Fikret Bila

Fikret Bila

fbila@milliyet.com.tr

Tüm Yazıları
Haberin Devamı

Başbakan Recep Tayyip Erdoğan’ın, Beyaz Saray’ı ziyaretinde temel konu Suriye sorunuydu.
Erdoğan, Washington’un Esad yönetimine karşı daha aktif rol üstlenmesini istiyordu. Esad’ın istifa etmeyeceğini biliyor, yönetimden uzaklaştırılmasında diplomatik yöntemlerin etkili olmayacağına inanıyordu. ABD’den daha etkili olmasını bu nedenle talep ediyordu.
Ancak ABD Başkanı Obama ile görüştükten sonra daha önce, “ipe un sermek” olarak nitelediği Cenevre Konferansı konusundaki görüşünü değiştirdi. Obama’nın, Rusya’yı da sürece katan Cenevre önerisini kabul etti. Erdoğan, Beyaz Saray’dan ayrılırken, dönüşte Rusya’yı ziyaret edeceğini ve diplomatik temaslara ağırlık vereceğini de açıkladı. Washington ziyareti, ABD’nin Suriye’ye bir askeri müdahale düşünmediğini, Esad üzerindeki uluslararası siyasi baskıyı artırarak sonuç almaya çalışacağını gösterdi.
Bu tutum, Suriye’ye karşı izlediği politikada yalnız kalan Ankara’yı da Cenevre Konferansı’na yöneltti.

Rusya’nın etkisi
Beyaz Saray görüşmeleri, Suriye olayında Rusya’nın önemini bir kez daha ortaya koydu.
Esad yönetimini, hem askeri hem de siyasi olarak destekleyen Rusya’nın direncinin yanı sıra Obama’nın Ortadoğu’da Afganistan ve Irak’tan sonra bir cephe daha açmak istemeyişi Esad yönetiminin ömrünü uzattı.
Bu durumda Ankara da Cenevre Konferansı’nın sonuçlarını beklemek zorunda.

Türkiye’nin zararı
Batı dünyasının Ortadoğu’da çıkardığı savaşlardan en büyük zararı gören her zaman Türkiye oldu.

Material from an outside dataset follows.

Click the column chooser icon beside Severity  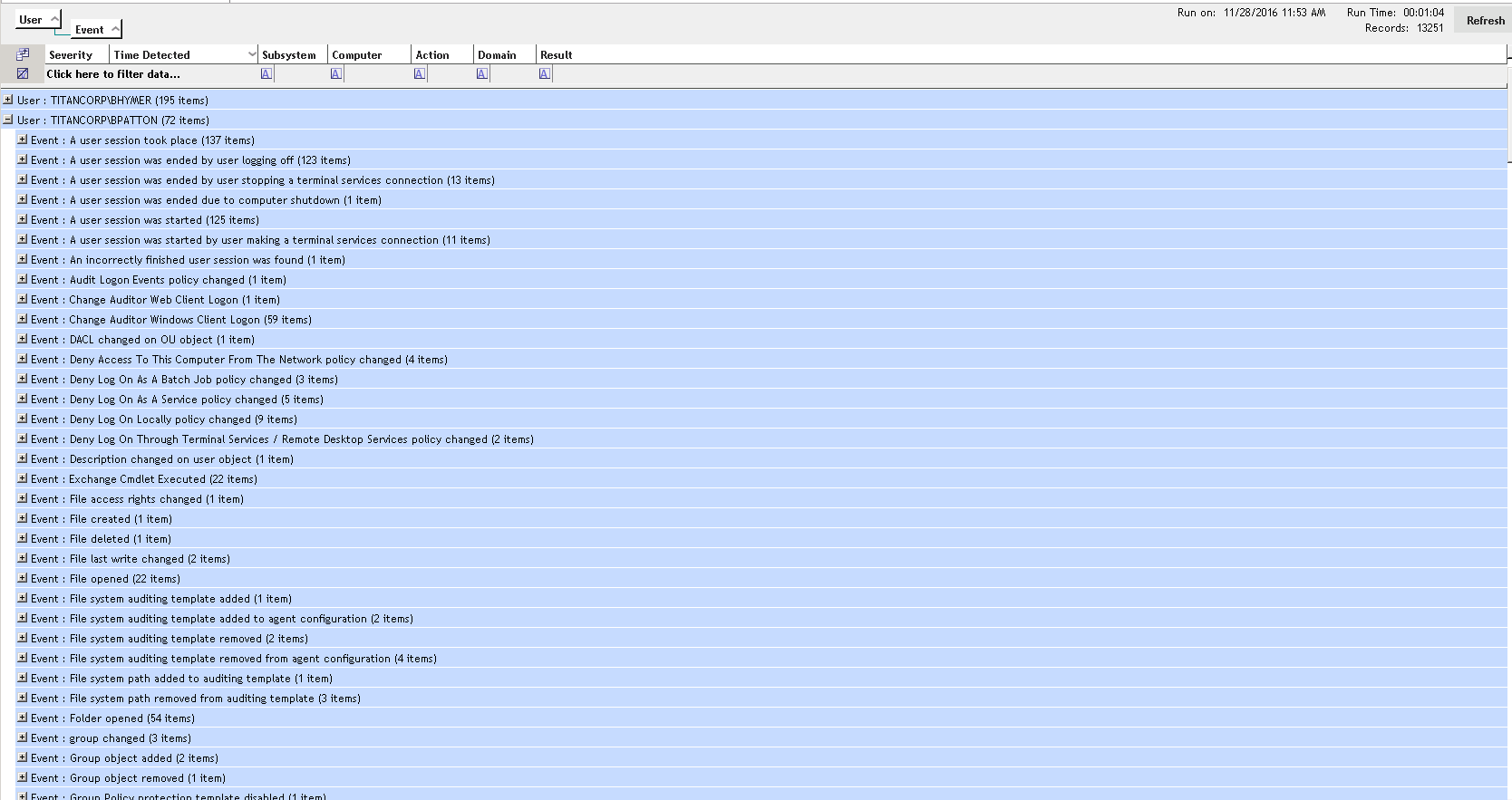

Bunun son örneği Irak’ın işgaliyle sonuçlanan 1. ve 2. Körfez savaşlarıdır.
Birinci Körfez Savaşı’nda Saddam devrilmemiş, ancak Kuzey Irak, Bağdat’tan koparılmıştır. İncirlik’e konuşlu Çekiç Güç sayesinde Kuzey Irak’ta devlet yapısı oluştuğu gibi, bu bölge PKK için askeri ve siyasi açıdan güçlendiği bir yaşam alanına dönüşmüştür.
ABD’nin Irak’ı işgal ettiği Mart 2003 savaşından sonra PKK, Kuzey Irak’a iyice yerleşmiş ve Irak ordusundan edindiği ağır silahlarla Türkiye’ye karşı terör eylemlerini artırarak sürdürmüştür. Irak’ın işgaliyle ABD’nin askeri ve siyasi desteğini alan Kuzey Irak Kürt Yönetimi, bağımsızlığa yakın bir konuma ulaşmış ve Irak bölünmüştür.
Bu süreç, PKK terörüyle Türkiye’ye on binlerce cana mal olduğu gibi ekonomik ve siyasi açıdan da en büyük zararı vermiştir.
Türkiye, o günlerde, “kırmızı çizgi” olarak ilan ettiği Kuzey Irak’taki devletimsi Barzani yönetimini desteklemekte, Bağdat yönetiminden ise hızla uzaklaşmaktadır.
ABD’nin tepkisini çekecek kadar ilerleyen bu yakınlaşmaya yeni süreçte Abdullah Öcalan ve PKK da dahil edilmiştir.
Kuzey Irak’ta oluşan devlet yapısının Bağdat’tan kopması Türkiye’nin, “Irak’ın toprak bütünlüğü”nü esas alan politikasını kağıt üzerinde bırakmış durumdadır.

‘Kuzey Suriye’
Irak’taki bu gerçek karşısında, “Nasıl bir Suriye” sorusu önem kazanmaktadır.
Esad’ın yönetimden ayrılması halinde ortaya nasıl bir Suriye çıkacağını kimse bilmiyor. Suriye’nin Lübnan gibi bir mezhepsel ve etnik sürece sürüklenmesi olasılık dahilinde olduğu gibi Kuzey Irak’a benzer, PKK’nın uzantısı PYD’nin ağırlıkla kontrol edebileceği bir, “Kuzey Suriye” doğması da kuvvetle muhtemel. Bu ihtimalin gerçekleşmesi halinde Türkiye’nin Irak ve Suriye sınırları, Bağdat ve Şam yönetiminden kopacak, Kuzey Irak ve Kuzey Suriye Kürt yönetimlerinin kontrolüne geçecektir. Türkiye’nin bugün izlediği politika Kuzey Suriye’de, Kuzey Irak’ta olduğu gibi ayrı bir devletimsi yapı oluşmasına yardımcı olan bir politikadır. Tıpkı Çekiç Güç’le Kuzey Irak’ın oluşmasına yardımcı olduğu gibi.
Bu gelişmeler, Barzani ve PKK’nın nihai hedefleriyle uyumlu gelişmelerdir ama aynı şeyi Türkiye için söylemek zordur.